### Activity:
The copy should begin at the line containing "The image size is (322, 181)." and end with the last line below, every line exact and no picture included.

Pixel coordinate grounding data
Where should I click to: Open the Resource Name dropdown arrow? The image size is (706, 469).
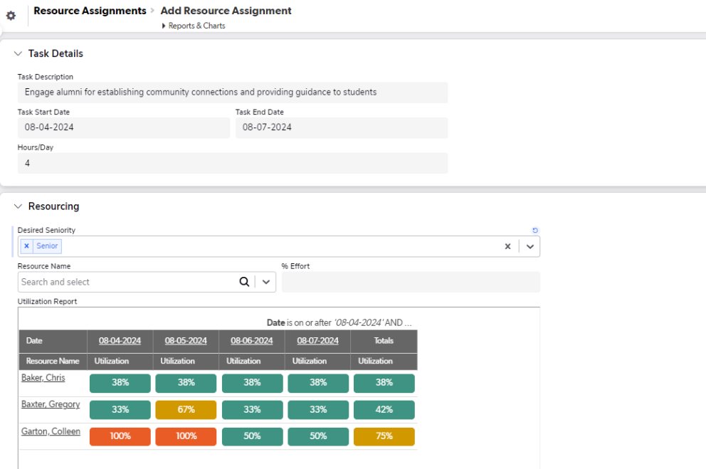click(265, 282)
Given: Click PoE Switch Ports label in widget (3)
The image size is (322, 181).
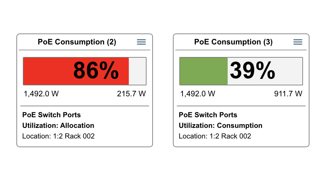Looking at the screenshot, I should [x=208, y=115].
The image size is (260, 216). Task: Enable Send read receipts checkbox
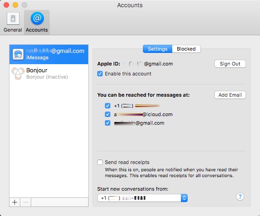pos(100,162)
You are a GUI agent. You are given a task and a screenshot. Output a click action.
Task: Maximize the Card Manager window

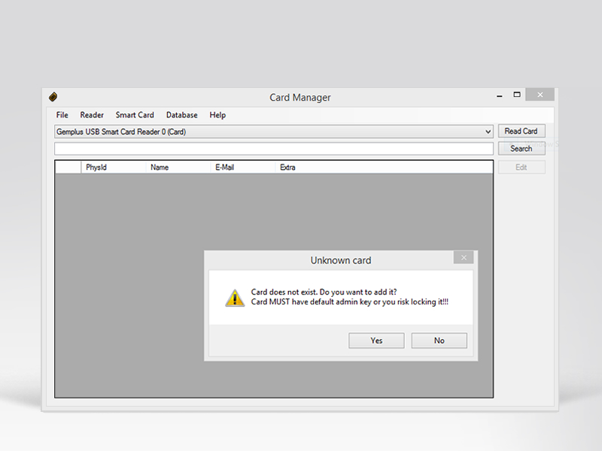click(x=517, y=95)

### Result for this exercise:
The image size is (322, 181).
Looking at the screenshot, I should [x=208, y=115].
The image size is (260, 216). Task: Enable Send read receipts checkbox
pos(100,162)
You are a GUI agent. You are given a task and a screenshot. Output a click action.
Task: Maximize the Card Manager window

click(x=517, y=95)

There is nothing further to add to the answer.